● **Task item**
Present an exact copy of each line below.

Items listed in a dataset

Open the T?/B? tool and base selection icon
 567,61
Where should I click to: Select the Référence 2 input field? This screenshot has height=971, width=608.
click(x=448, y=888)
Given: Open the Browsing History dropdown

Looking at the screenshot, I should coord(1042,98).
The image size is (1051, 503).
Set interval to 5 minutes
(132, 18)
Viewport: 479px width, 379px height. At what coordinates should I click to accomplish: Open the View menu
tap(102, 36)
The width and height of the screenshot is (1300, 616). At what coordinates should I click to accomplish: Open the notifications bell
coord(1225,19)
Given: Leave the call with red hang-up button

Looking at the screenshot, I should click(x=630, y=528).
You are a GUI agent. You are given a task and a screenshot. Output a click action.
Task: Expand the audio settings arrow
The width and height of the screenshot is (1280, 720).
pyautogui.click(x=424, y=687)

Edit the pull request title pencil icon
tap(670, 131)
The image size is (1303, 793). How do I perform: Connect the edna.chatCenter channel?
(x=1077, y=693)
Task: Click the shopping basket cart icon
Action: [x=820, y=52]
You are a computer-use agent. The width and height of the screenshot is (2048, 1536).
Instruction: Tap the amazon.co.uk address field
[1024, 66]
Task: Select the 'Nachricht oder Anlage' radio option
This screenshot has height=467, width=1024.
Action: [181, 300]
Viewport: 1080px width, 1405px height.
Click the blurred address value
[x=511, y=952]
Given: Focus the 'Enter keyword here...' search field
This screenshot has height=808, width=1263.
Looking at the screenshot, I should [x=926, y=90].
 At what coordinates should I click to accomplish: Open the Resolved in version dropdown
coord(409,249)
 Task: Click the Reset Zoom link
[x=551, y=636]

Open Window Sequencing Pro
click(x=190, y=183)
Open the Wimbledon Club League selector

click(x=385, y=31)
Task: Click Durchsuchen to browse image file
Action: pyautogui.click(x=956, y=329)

● **Answer section**
Open the T?/B? tool and base selection icon
 567,61
Where should I click to: Select the Référence 2 input field? This screenshot has height=971, width=608.
click(x=448, y=888)
Given: Open the Browsing History dropdown

Looking at the screenshot, I should coord(1042,98).
The image size is (1051, 503).
Set interval to 5 minutes
(132, 18)
Viewport: 479px width, 379px height. At what coordinates should I click to accomplish: Open the View menu
tap(102, 36)
The width and height of the screenshot is (1300, 616). At what coordinates should I click to accomplish: Open the notifications bell
coord(1225,19)
Given: Leave the call with red hang-up button

Looking at the screenshot, I should click(x=630, y=528).
You are a GUI agent. You are given a task and a screenshot. Output a click action.
Task: Expand the audio settings arrow
The width and height of the screenshot is (1280, 720).
pyautogui.click(x=424, y=687)

Edit the pull request title pencil icon
tap(670, 131)
The image size is (1303, 793). How do I perform: Connect the edna.chatCenter channel?
(x=1077, y=693)
Task: Click the shopping basket cart icon
Action: [x=820, y=52]
You are a computer-use agent. The width and height of the screenshot is (2048, 1536).
Instruction: Tap the amazon.co.uk address field
[1024, 66]
Task: Select the 'Nachricht oder Anlage' radio option
This screenshot has height=467, width=1024.
Action: [181, 300]
Viewport: 1080px width, 1405px height.
Click the blurred address value
[x=511, y=952]
Given: Focus the 'Enter keyword here...' search field
This screenshot has height=808, width=1263.
Looking at the screenshot, I should [x=926, y=90].
 At what coordinates should I click to accomplish: Open the Resolved in version dropdown
coord(409,249)
 Task: Click the Reset Zoom link
[x=551, y=636]

Open Window Sequencing Pro
click(x=190, y=183)
Open the Wimbledon Club League selector

click(x=385, y=31)
Task: Click Durchsuchen to browse image file
Action: pyautogui.click(x=956, y=329)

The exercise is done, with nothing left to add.